● **Description of the task**
Go over each line of the entries below, count those with "Политика", and give only the count.

--- Material to process ---

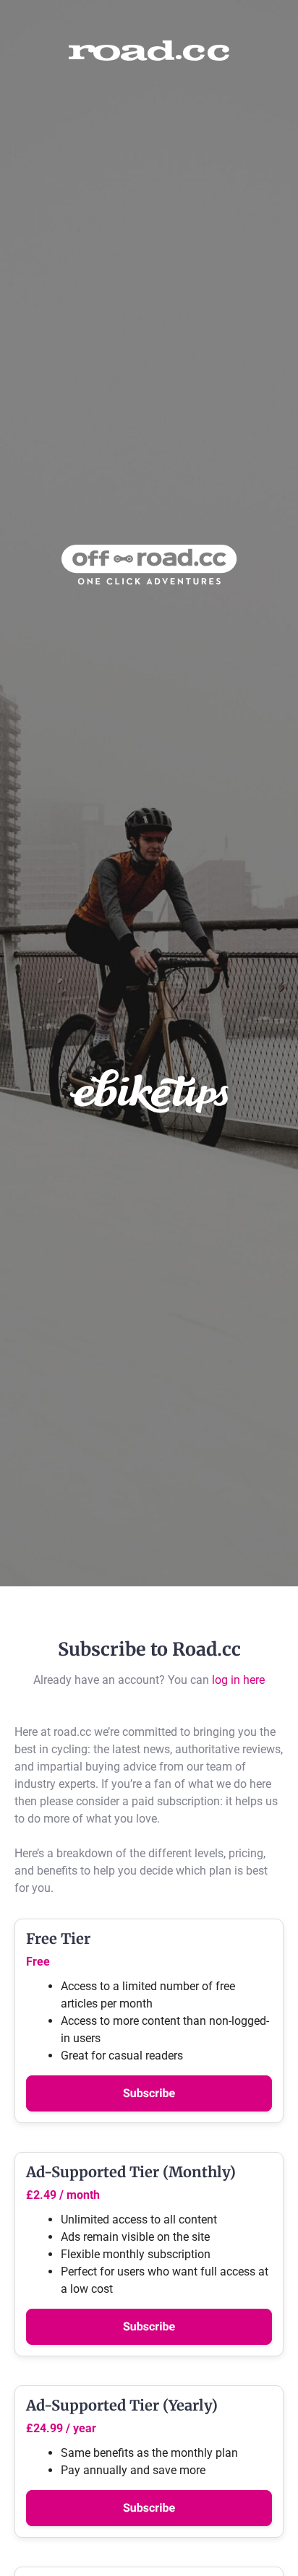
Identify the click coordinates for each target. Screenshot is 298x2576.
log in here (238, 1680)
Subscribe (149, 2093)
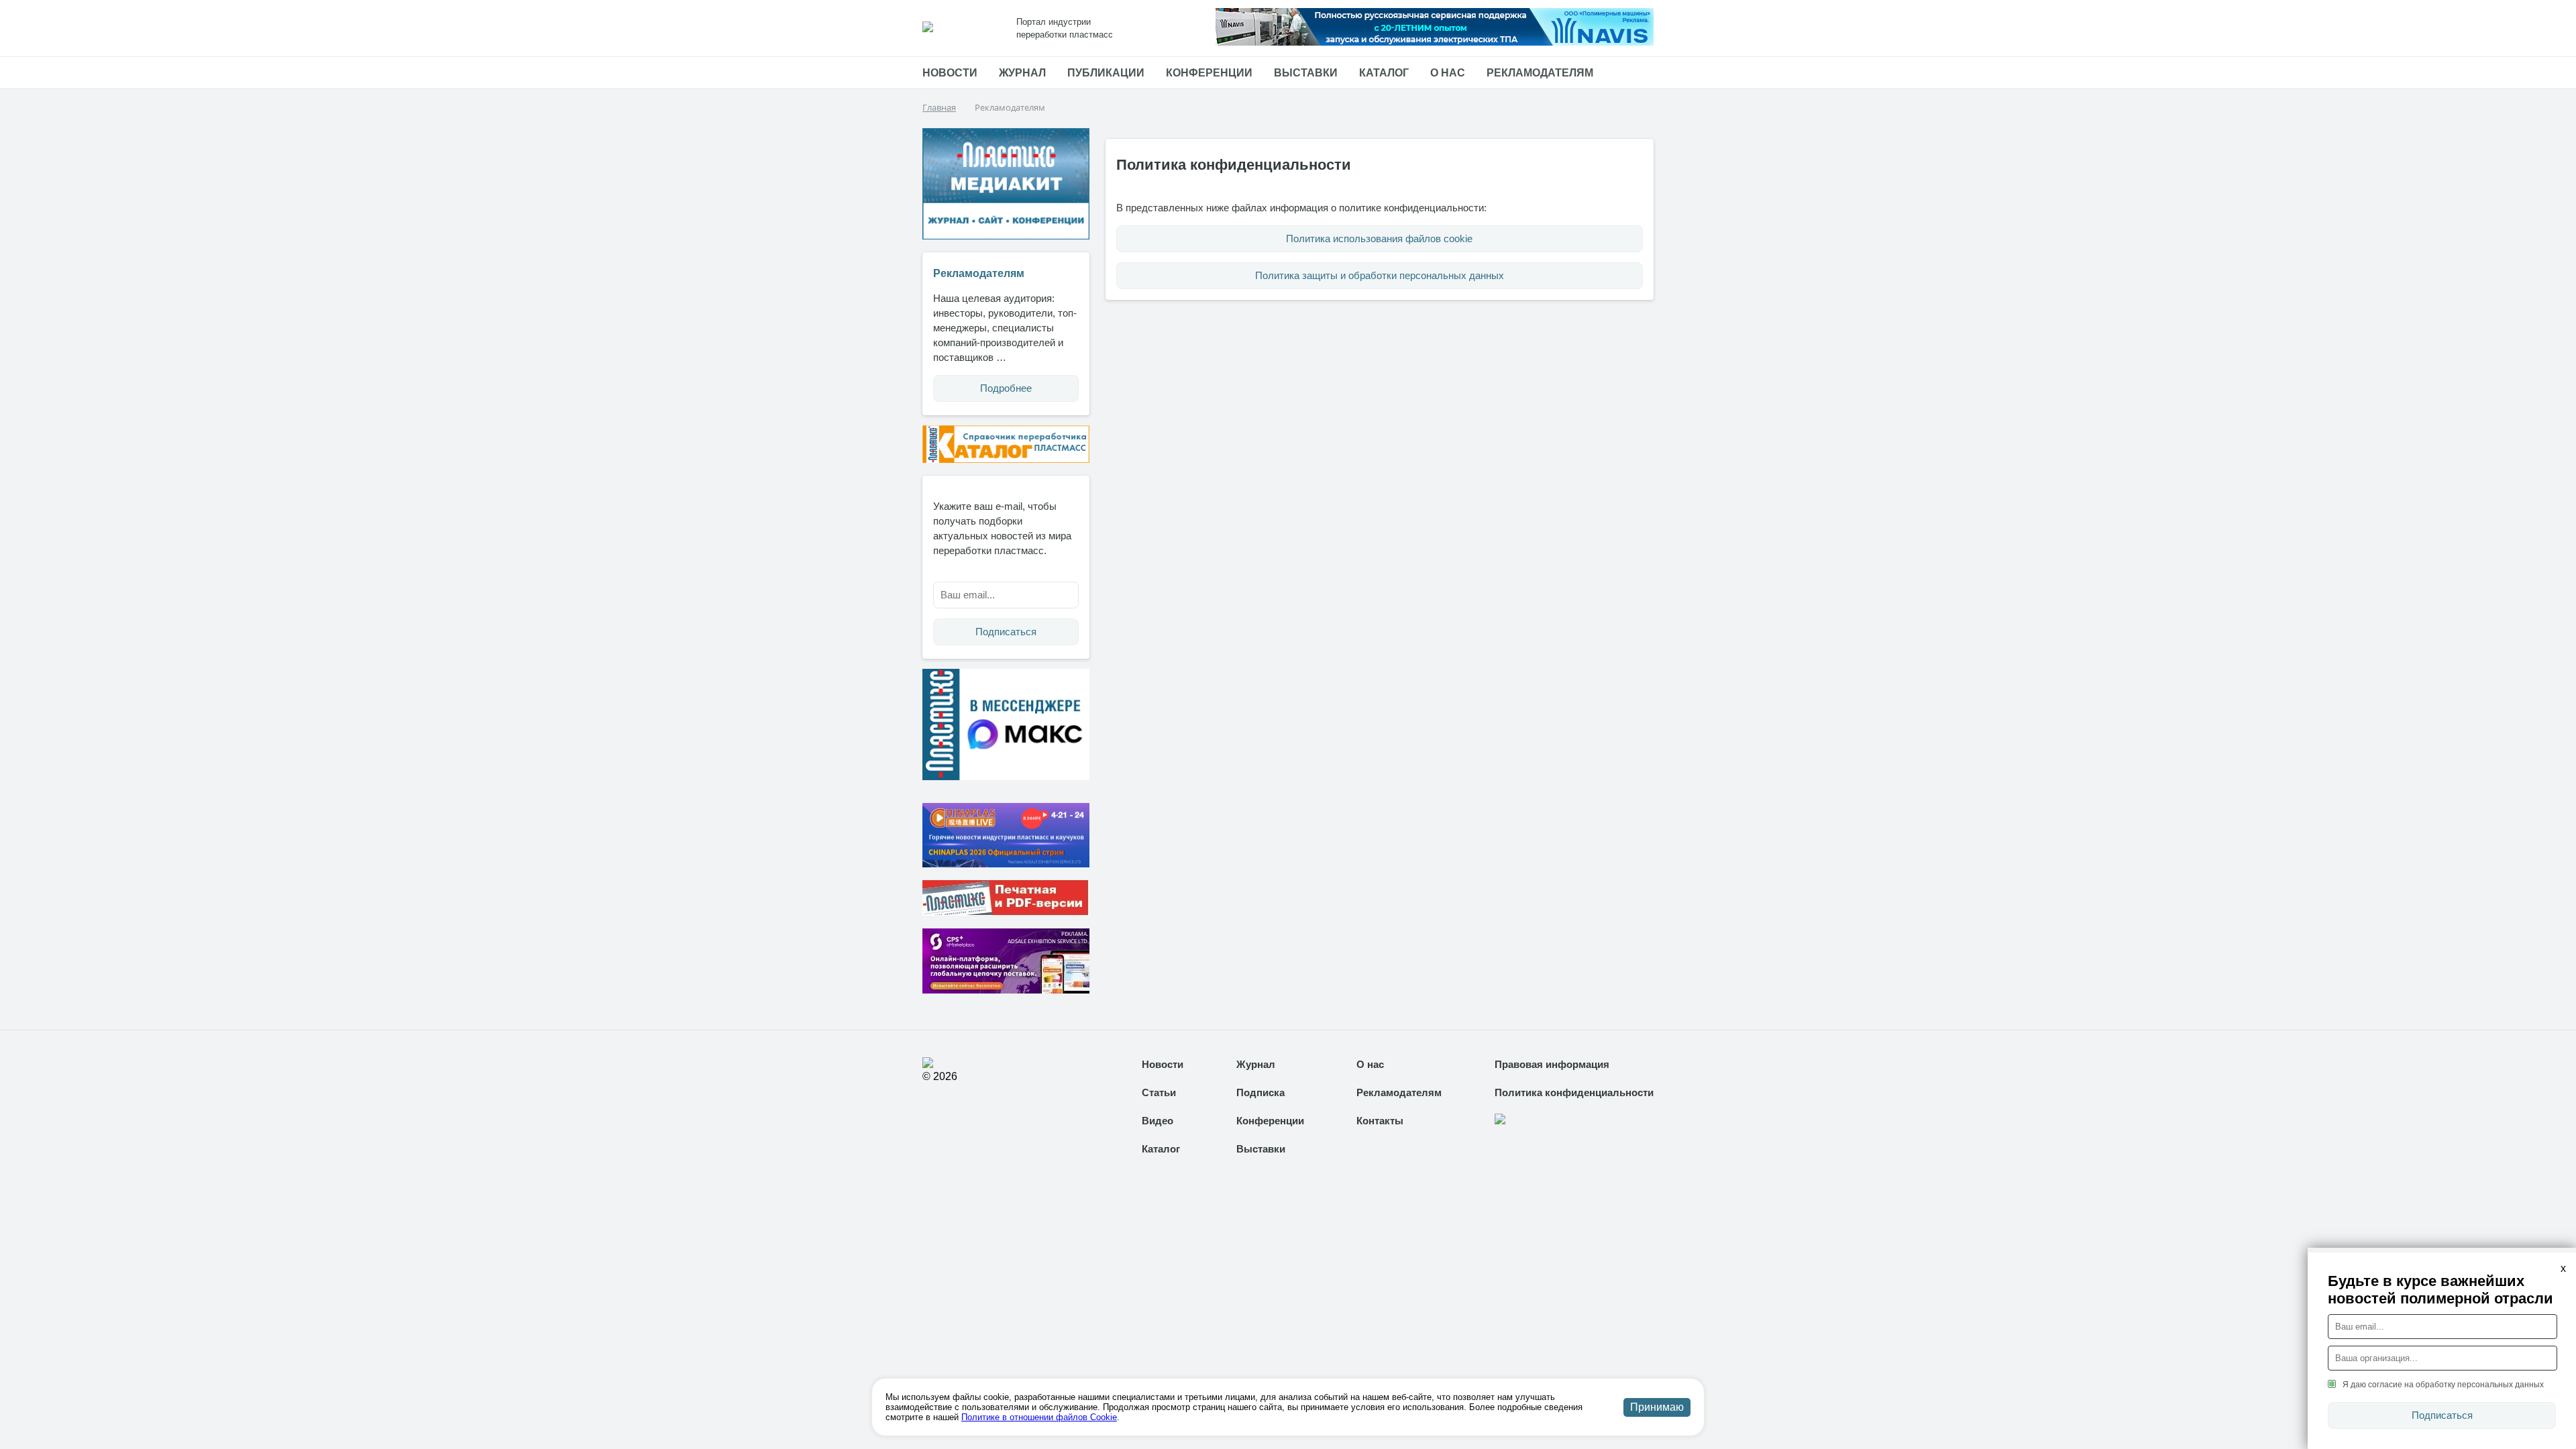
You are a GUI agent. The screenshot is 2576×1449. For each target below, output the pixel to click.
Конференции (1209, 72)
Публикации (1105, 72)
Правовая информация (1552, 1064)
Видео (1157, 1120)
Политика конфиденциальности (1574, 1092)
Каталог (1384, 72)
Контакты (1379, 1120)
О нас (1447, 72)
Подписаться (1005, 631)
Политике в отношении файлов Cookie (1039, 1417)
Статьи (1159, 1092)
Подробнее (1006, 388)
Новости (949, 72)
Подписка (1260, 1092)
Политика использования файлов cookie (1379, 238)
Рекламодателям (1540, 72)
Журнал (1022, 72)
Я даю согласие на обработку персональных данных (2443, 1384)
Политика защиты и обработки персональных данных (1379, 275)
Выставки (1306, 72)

---

● **Task answer**
3